Find every line in the data below that contains the word "order", and copy each of those lines in full.

Start of Provided entries

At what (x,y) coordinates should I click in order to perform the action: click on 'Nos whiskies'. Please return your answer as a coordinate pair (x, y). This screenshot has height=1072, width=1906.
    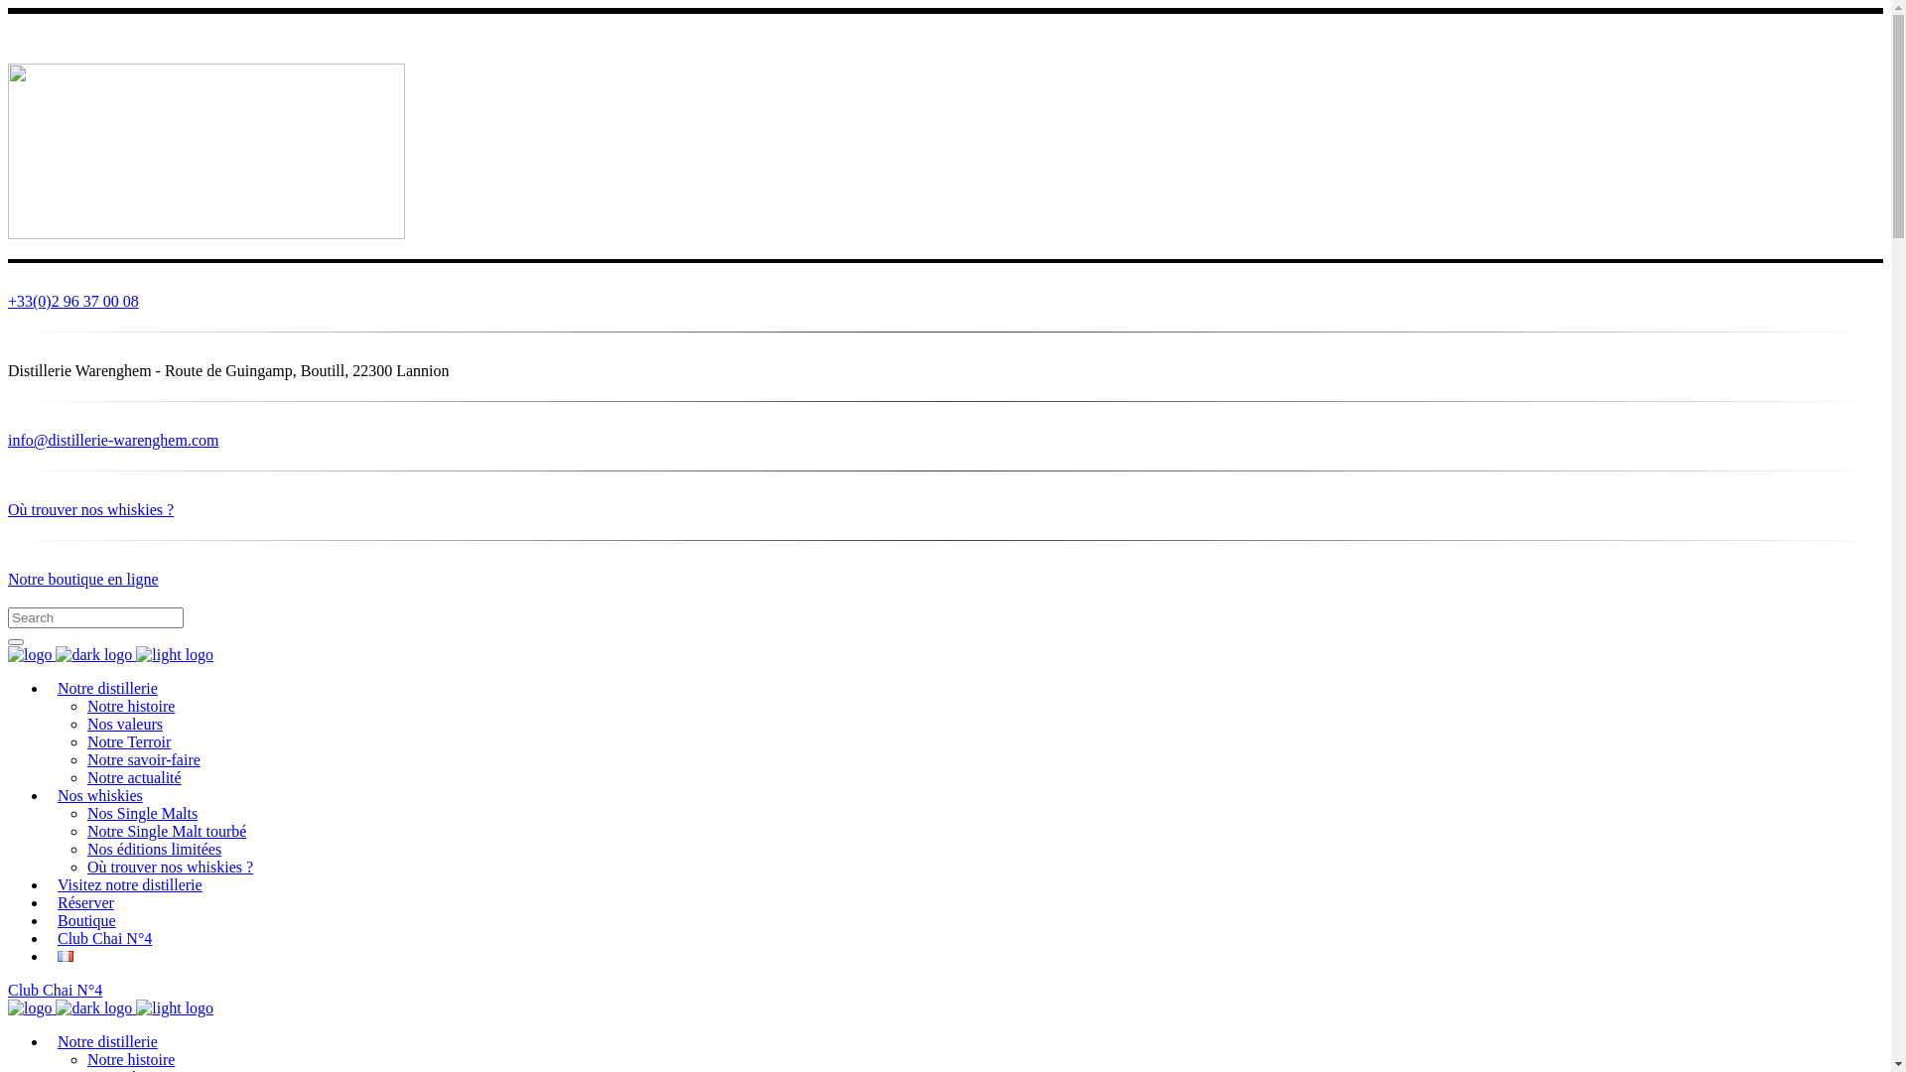
    Looking at the image, I should click on (98, 794).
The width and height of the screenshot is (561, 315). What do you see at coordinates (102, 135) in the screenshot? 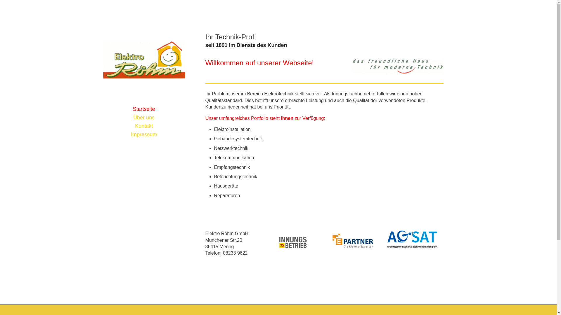
I see `'Impressum'` at bounding box center [102, 135].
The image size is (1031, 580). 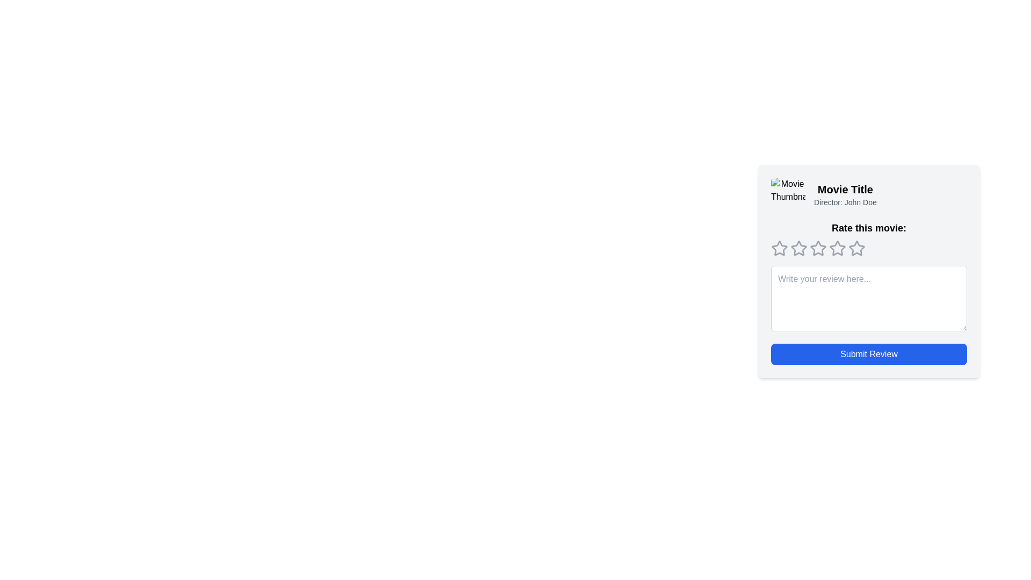 What do you see at coordinates (845, 202) in the screenshot?
I see `the text label displaying 'Director: John Doe', which is styled in a smaller gray font and positioned directly below the title 'Movie Title'` at bounding box center [845, 202].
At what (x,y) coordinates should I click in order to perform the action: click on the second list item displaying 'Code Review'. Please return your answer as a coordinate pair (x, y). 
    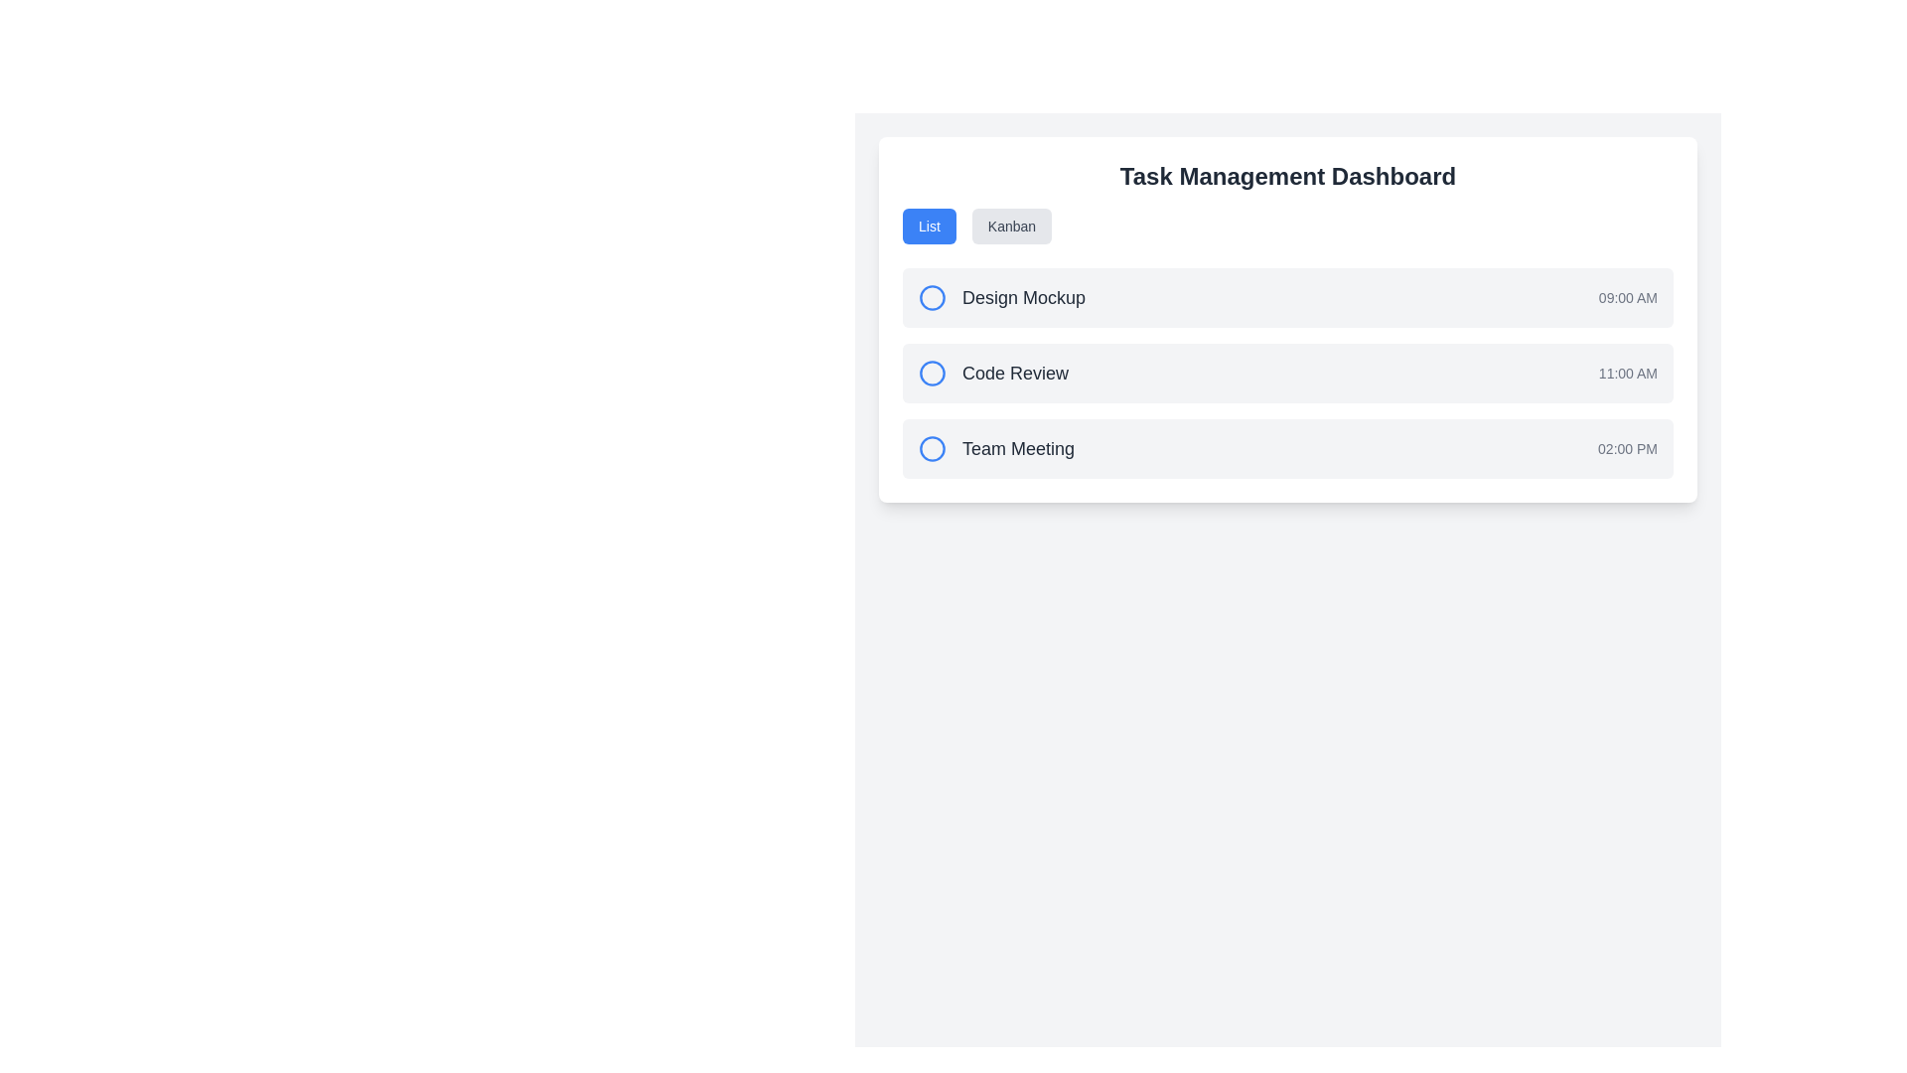
    Looking at the image, I should click on (1287, 372).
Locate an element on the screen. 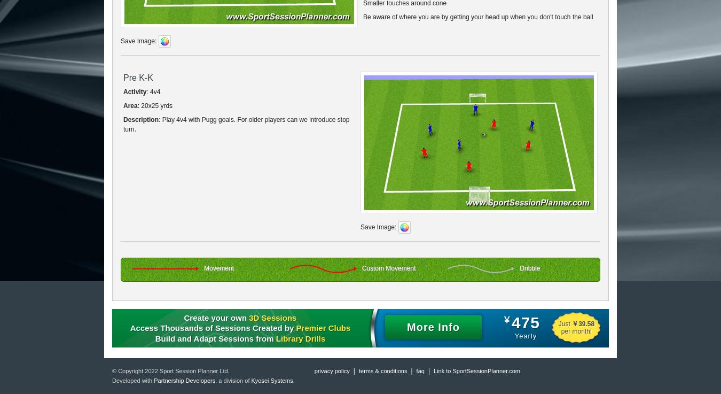  'Link to SportSessionPlanner.com' is located at coordinates (477, 370).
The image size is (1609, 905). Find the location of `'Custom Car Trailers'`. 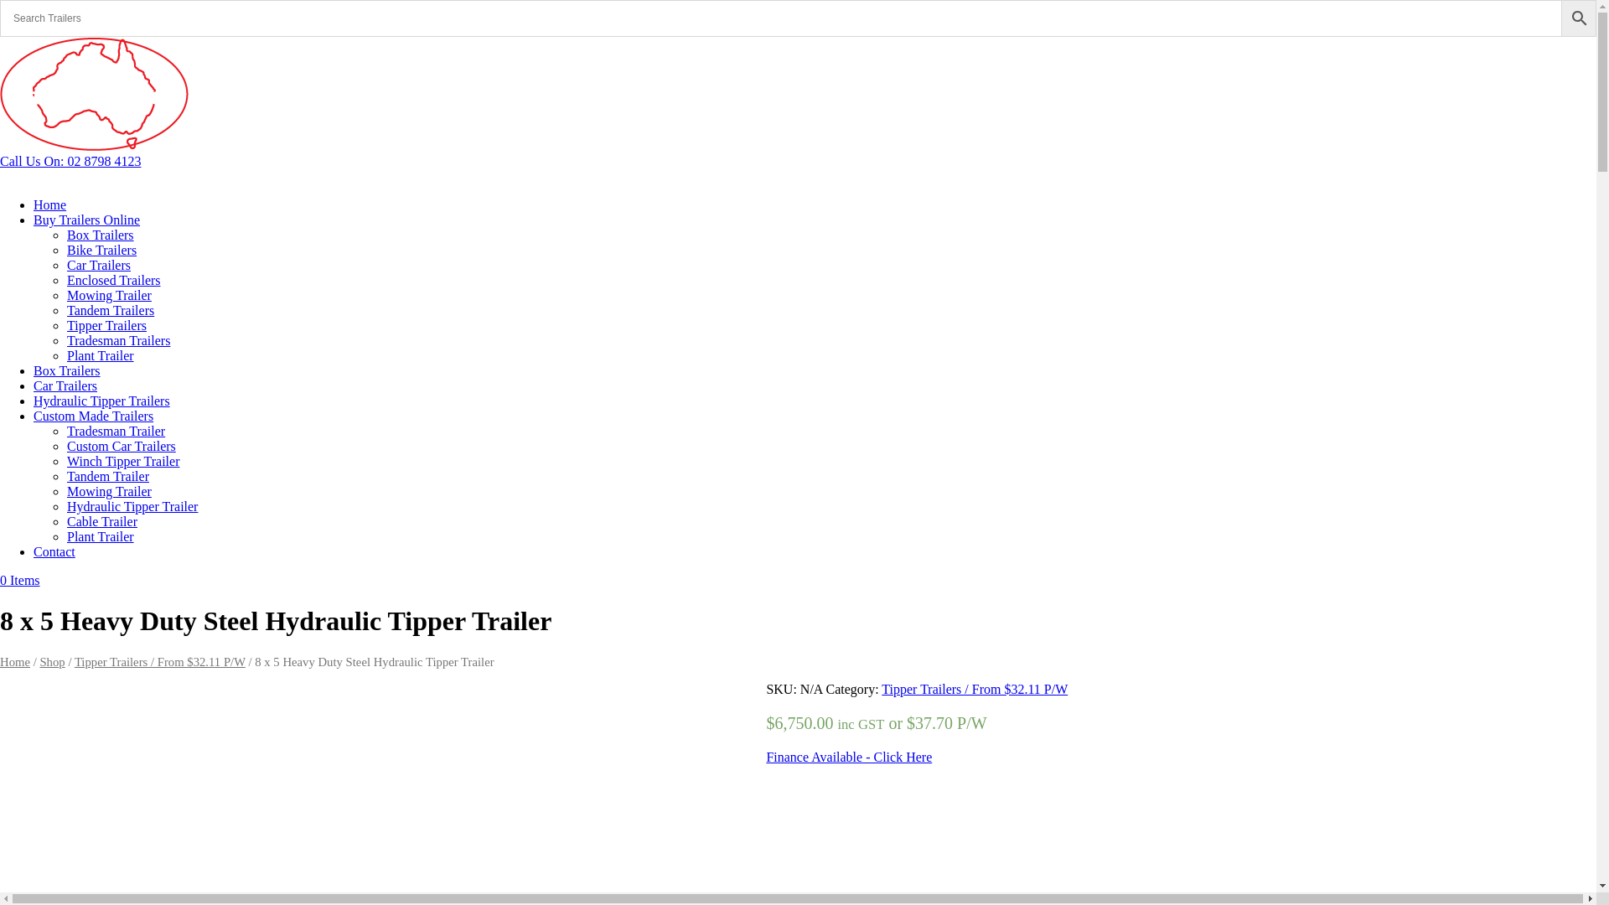

'Custom Car Trailers' is located at coordinates (120, 445).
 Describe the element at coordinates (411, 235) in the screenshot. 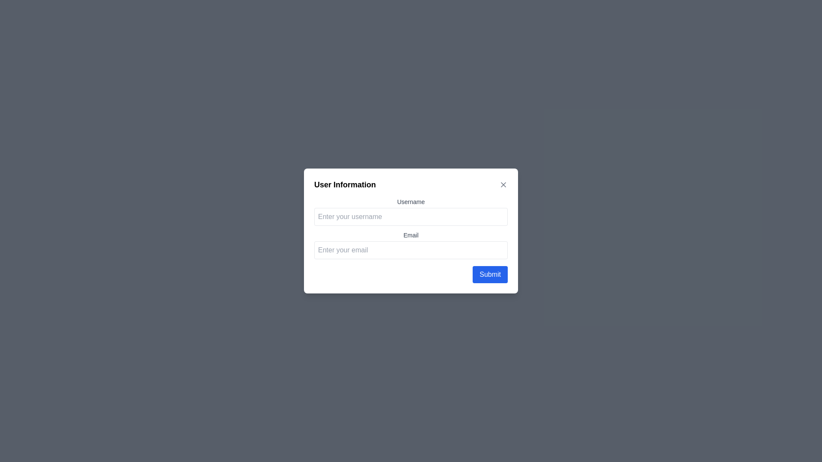

I see `the label that indicates the purpose of the input field for entering an email address, which is centrally positioned in the modal dialog box, located beneath the 'Username' label and above the 'Enter your email' input box` at that location.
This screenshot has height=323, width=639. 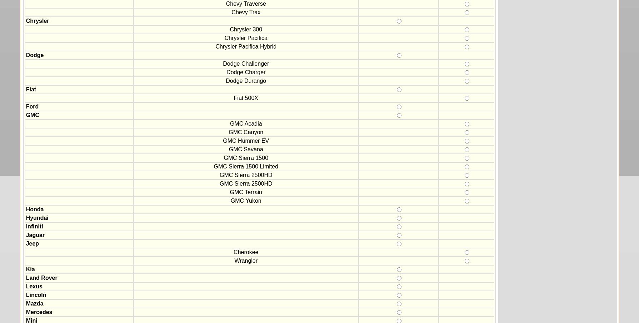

End of Provided entries

**Answer to this task:**
At what (x,y) coordinates should I click in order to perform the action: click on 'Nos whiskies'. Please return your answer as a coordinate pair (x, y). This screenshot has height=1072, width=1906.
At what (x,y) coordinates should I click in order to perform the action: click on the second list item displaying 'Code Review'. Please return your answer as a coordinate pair (x, y). 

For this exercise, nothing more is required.